VOS CONSIGNES :: Recopiez sans rien modifier le passage de l’extrait sur Marcus Miller compris entre « Mais de qui » et « la vie quotidienne. », bornes incluses.

EXTRAIT DE PAGE ::
◆ ◆ ◆

J’ai été très flatté de jouer avec Marcus Miller. Parce que je l’admirais vraiment en tant que musicien. Être dans son groupe représentait beaucoup à mes yeux. C’était comme faire partie de la galaxie Miles Davis, puisque Marcus avait joué avec lui !
Marcus est si musical à la basse qu’il m’a influencé dans mon jeu au clavier. La manière qu’il a d’utiliser les harmonies et d’écrire des morceaux m’inspire également.
Mais les concerts que je préférais était ceux du RH Factor ou de Tower of Power. Tower of Power parce que ce projet était fait sur mesure pour moi et le saxophoniste.
Mais de qui avez-vous le plus appris ?
En tant que musicien, avec Marcus Miller. Être avec lui, c’est comme être avec un grand frère. Il a toujours beaucoup d’histoires à raconter, des complètement folles à propos de Miles Davis par exemple. Il est surement le musicien le plus intelligent que j’aie jamais rencontré. Au-delà de la musique, il m’a appris des choses sur la bourse autant que sur la vie quotidienne.
Le RH Factor c’était une jam sophistiquée. Avec Marcus Miller, j’étais une machine, parce que je jouais les basses, du Rhodes et gérais les samples. Le batteur et moi formions la colonne du groupe pendant que tout le monde jouait. J’avais peut-être un ou deux solos.

◆ ◆ ◆

DONNÉES AFFICHÉES ::
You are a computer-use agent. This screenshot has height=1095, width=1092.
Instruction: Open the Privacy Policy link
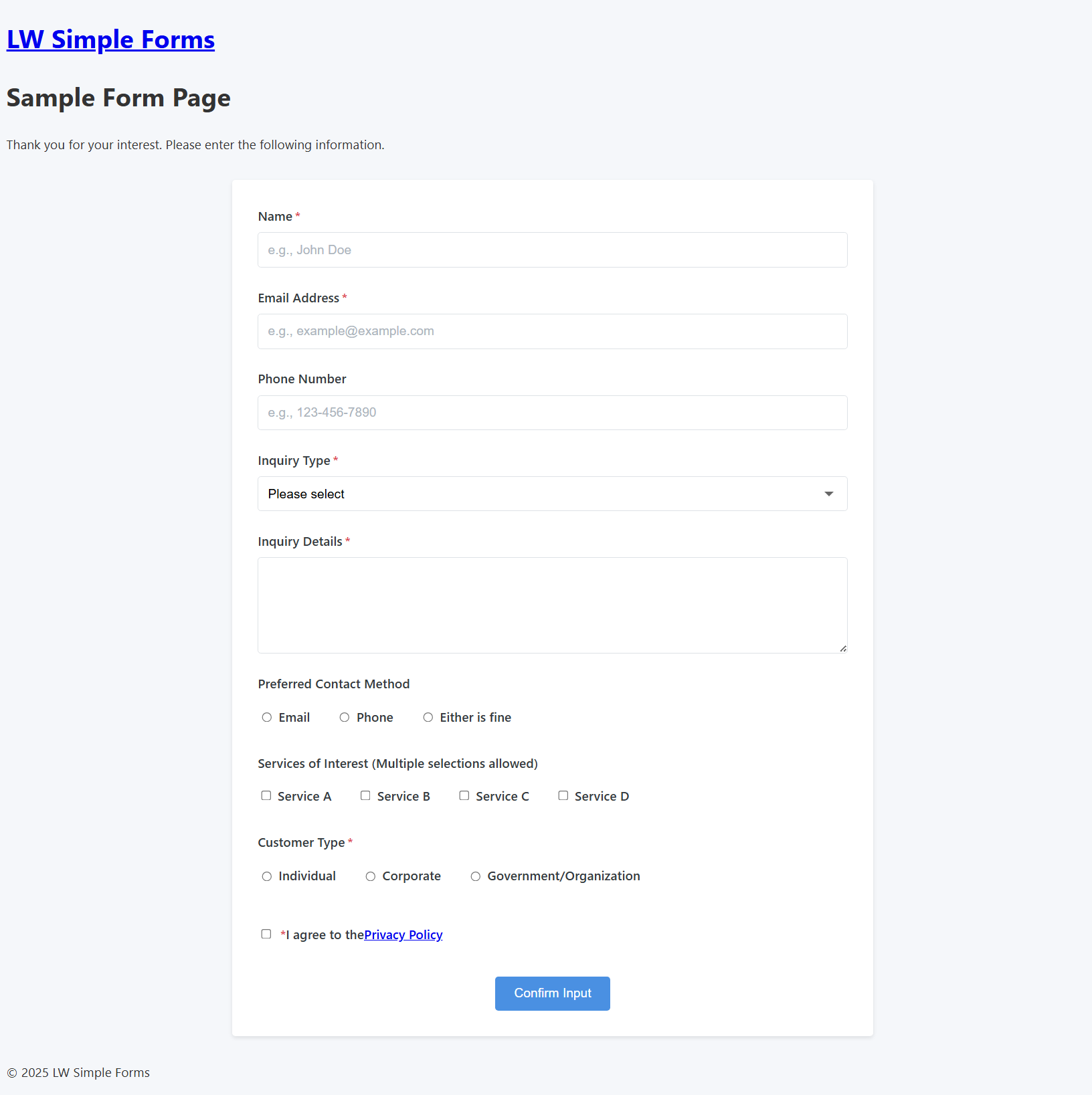click(403, 934)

◆ ◆ ◆

RÉPONSE FINALE ::
Mais de qui avez-vous le plus appris ?
En tant que musicien, avec Marcus Miller. Être avec lui, c’est comme être avec un grand frère. Il a toujours beaucoup d’histoires à raconter, des complètement folles à propos de Miles Davis par exemple. Il est surement le musicien le plus intelligent que j’aie jamais rencontré. Au-delà de la musique, il m’a appris des choses sur la bourse autant que sur la vie quotidienne.